Vœu de délivrance 

 

 

Entre la voie et la méthode, les méditations d'Issa Makhlouf 

Issa Makhlouf relate ici la vie d’un fonctionnaire des Nations Unies parti en mission pour un an à New York, La ville la plus mythique des États-Unis d’Amérique tient la première place dans l’esprit du narrateur, promeneur épris de beauté, mais aussi saisi d’inquiétude devant la monstruosité de la ville : «Calme est New York ce matin, comme si fatiguée de son éternel tumulte, elle prenait un temps de repos. Le silence qui précède la tempête. » Pour conjurer le trouble qui pourrait s’insinuer dans la narration, s’y trouvent emboîtés autant de poèmes en prose. Le livre ainsi conçu oscille dès lors tel un navire virant de bord entre poème et récit.  

Dans la cour intérieure du bâtiment des Nations Unies, la statue de bronze du sculpteur Henri Moore représentant la paix sous les traits d’une femme, devient sa seule et unique compagnie et l’emblème de sa solitude : « je me demande comment j’aurai fait sans elle », et poursuit-il, « il n’y a pas un endroit au monde où le mot « paix » résonne davantage qu’au siège des Nations Unies, ce conservatoire des guerres où on les stocke de génération en génération. » Après des journées de discussions, celles-ci, dit-il, lui collent à la peau, et le narrateur cherche à en oublier le poids mortifère. Au fil de ses promenades, les millions d’esclaves venus du continent africain, les émigrants débarqués à Manhattan, «l’île rocher » selon Walt Whitman, se présentent à lui mais aussi les Indiens, et les pauvres d’aujourd’hui. Ou bien encore la foule anonyme des « workaholics, travailleurs compulsifs », « les intoxiqués du travail» qui « ne comptent pas leurs heures », « robots de chair et de sang ». L’errance new-yorkaise amorce une réflexion sur « l’exil fondamental » que « l’homme ressent à l’intérieur de son pays, de son entourage et parfois même de sa chair. L’exil du dedans, la peau noire de Toni Morrison s’en est imprégnée quand elle était encore enfant. Plus tard, elle a trempé sa plume dans cette encre-là pour affirmer  que le Noir, quand il fait face à tant de haine, finit par se haïr lui-même et par sentir sa couleur comme un fardeau. » Et d’ajouter : « le racisme ne faisait pas seulement la chasse aux Noirs mais encore aux pauvres, toutes couleurs confondues. »  
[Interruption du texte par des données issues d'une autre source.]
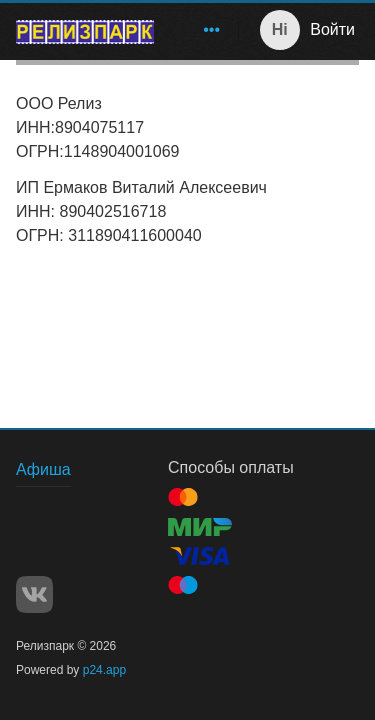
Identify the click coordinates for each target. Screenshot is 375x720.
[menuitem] (212, 30)
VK (34, 594)
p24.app (104, 670)
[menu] (200, 30)
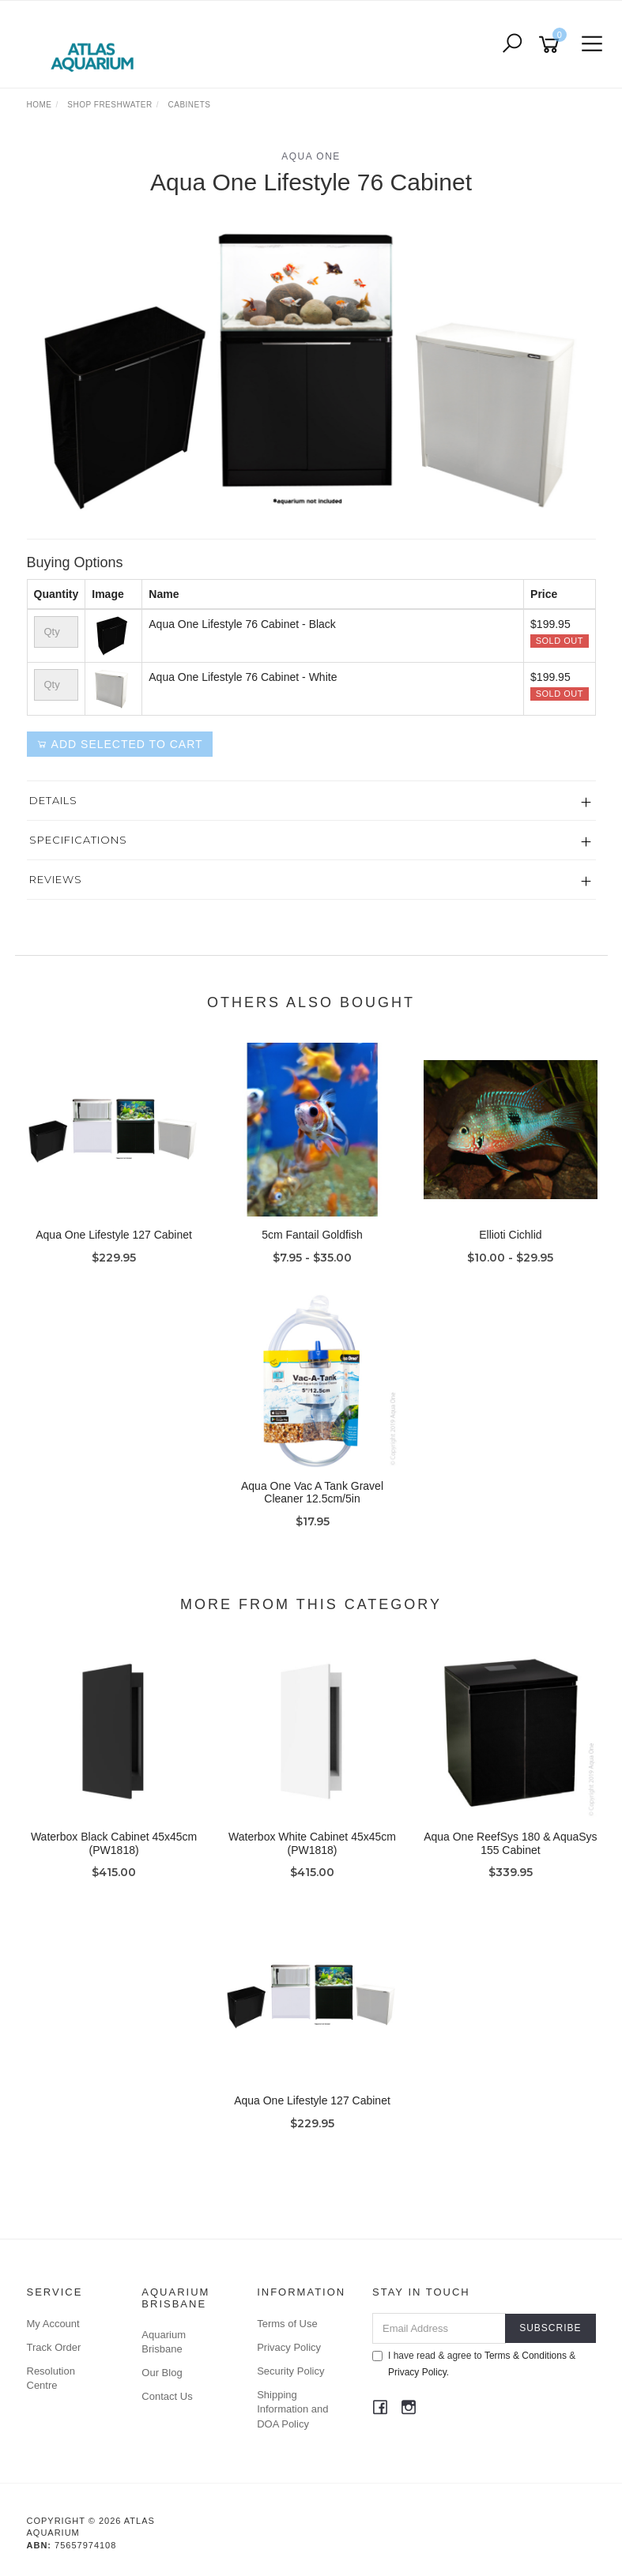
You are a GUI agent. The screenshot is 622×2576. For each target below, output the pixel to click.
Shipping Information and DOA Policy (292, 2409)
Contrastant avec ce rythme vif et alerte, l’écriture confine au poème en prose : quittant soudain le brouhaha de la ville, pour nous introduire dans un lieu propice à la rêverie, il nous est donné d’accéder à une sorte de méditation. Comme l’atteste « La Beauté de Béatrice », Issa Makhlouf sonde « la source d’où jaillit l’art ». Alors que Dante a trouvé en Béatrice une allégorie de la beauté, le narrateur découvre à son tour que le regard qui l’appréhende « devient partie de sa réalité et de son devenir ». L’amour de Dante pour Béatrice le transporte, celui-ci en conçoit un chef-d’œuvre comparable à ceux des artistes de son temps. Dante admire la peinture de son ami Giotto, les larmes lui viennent aux yeux. Il arrive que l’observation du quotidien se traduise par un poème que l’on voit naître quasi sous nos yeux. Ainsi, après avoir aperçu une femme enceinte dans le quartier de Soho, « La Voix de la femme enceinte » transfigure aussitôt la scène. L’auteur l’imagine parlant à son enfant. Une piéta, en somme. « La cour d’Ibn Touloun » offre de très belles pages sur le présent soudain libéré de la contingence : « C’est dès le seuil que se produit le changement. Dès ce susurrement entre ciel et terre. La lumière de l’intérieur vous saisit ; le temps qui a cessé de couler depuis plus de mille ans vous y abandonne, jetant un fossé entre deux mondes et deux visions, entre la voie et la méthode. » La cour de la mosquée d’Ibn Touloun au Caire fait écho à celle de « la citadelle onusienne ». De cette réalité qu’Issa Makhlouf recompose avec harmonie, résulte une réflexion esthétique : se soustraire au réel invite tout autant à s’y perdre qu’à le questionner.